== Material provided ==
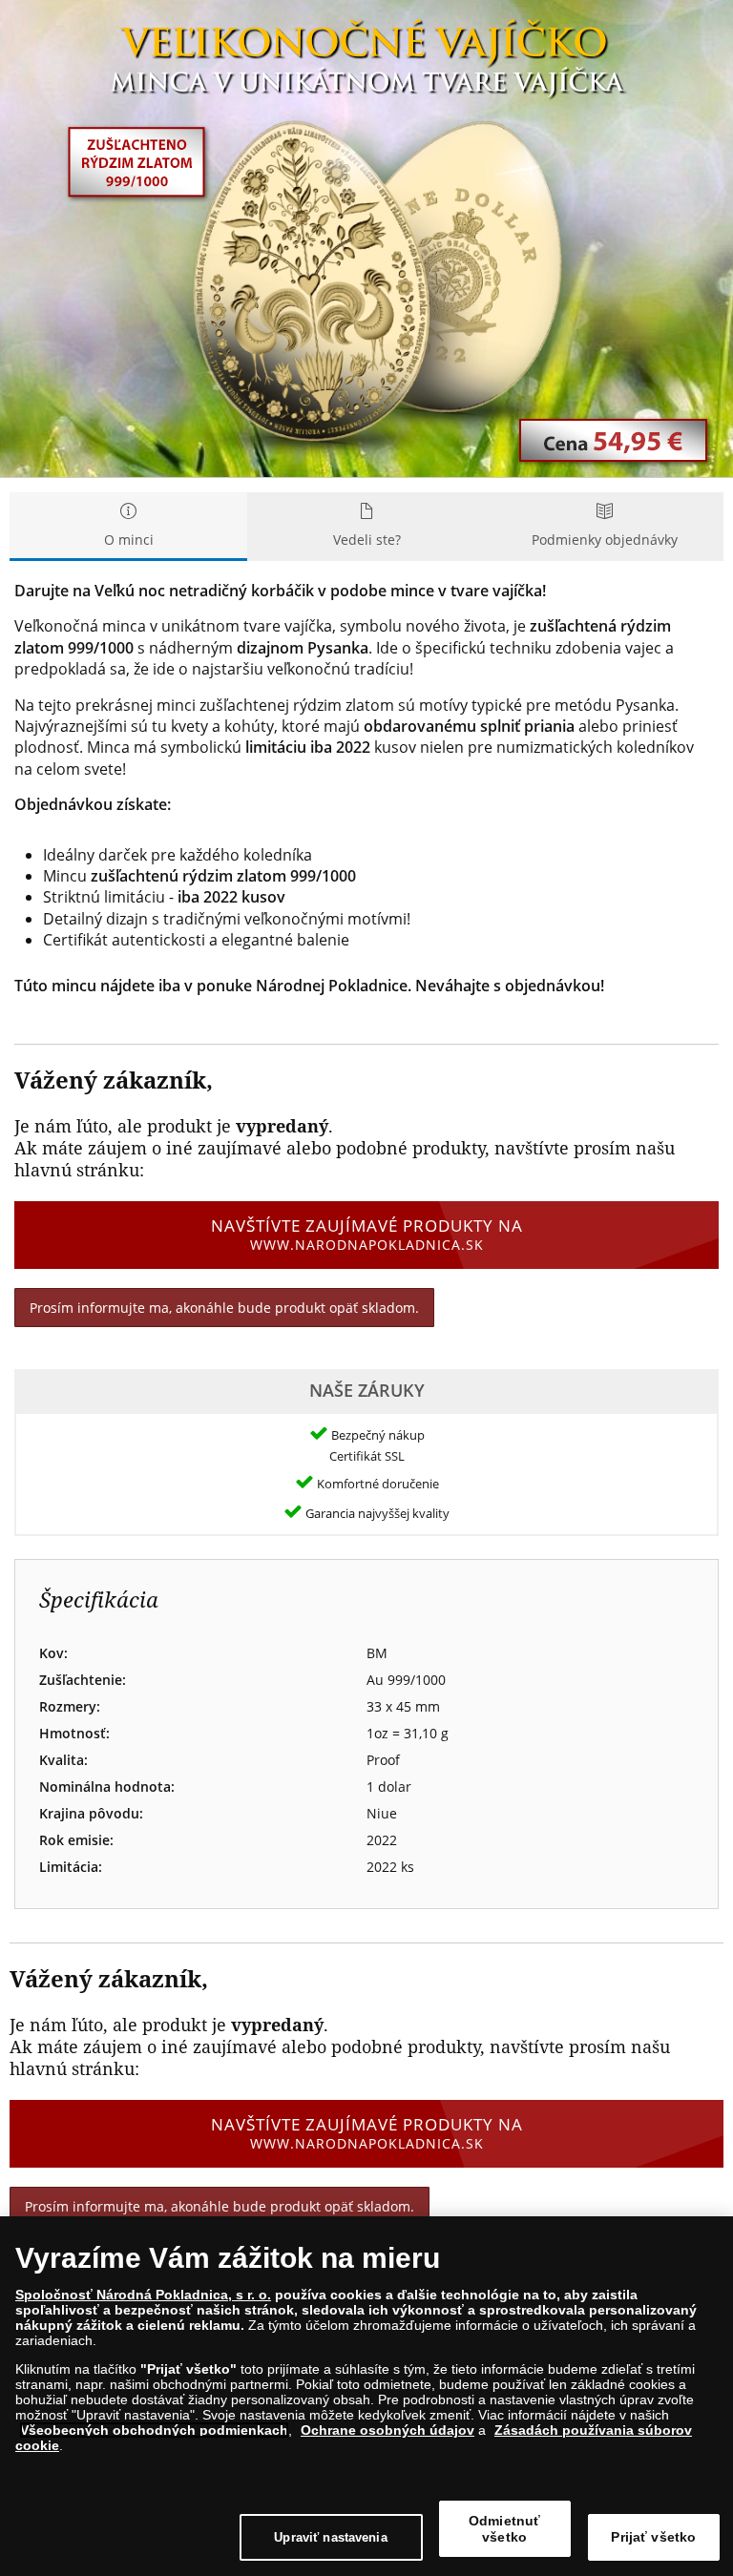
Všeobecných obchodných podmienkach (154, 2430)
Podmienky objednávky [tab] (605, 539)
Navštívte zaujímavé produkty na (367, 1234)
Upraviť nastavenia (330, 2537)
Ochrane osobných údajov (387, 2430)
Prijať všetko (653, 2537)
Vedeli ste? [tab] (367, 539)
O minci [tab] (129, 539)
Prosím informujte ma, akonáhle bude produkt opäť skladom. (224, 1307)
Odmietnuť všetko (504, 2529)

== What you are asked to do ==
A verbatim copy of the records is needed, with all images omitted.

== Solved exercise ==
Všeobecných obchodných podmienkach (154, 2430)
Podmienky objednávky [tab] (605, 539)
Navštívte zaujímavé produkty na (367, 1234)
Upraviť nastavenia (330, 2537)
Ochrane osobných údajov (387, 2430)
Prijať všetko (653, 2537)
Vedeli ste? [tab] (367, 539)
O minci [tab] (129, 539)
Prosím informujte ma, akonáhle bude produkt opäť skladom. (224, 1307)
Odmietnuť všetko (504, 2529)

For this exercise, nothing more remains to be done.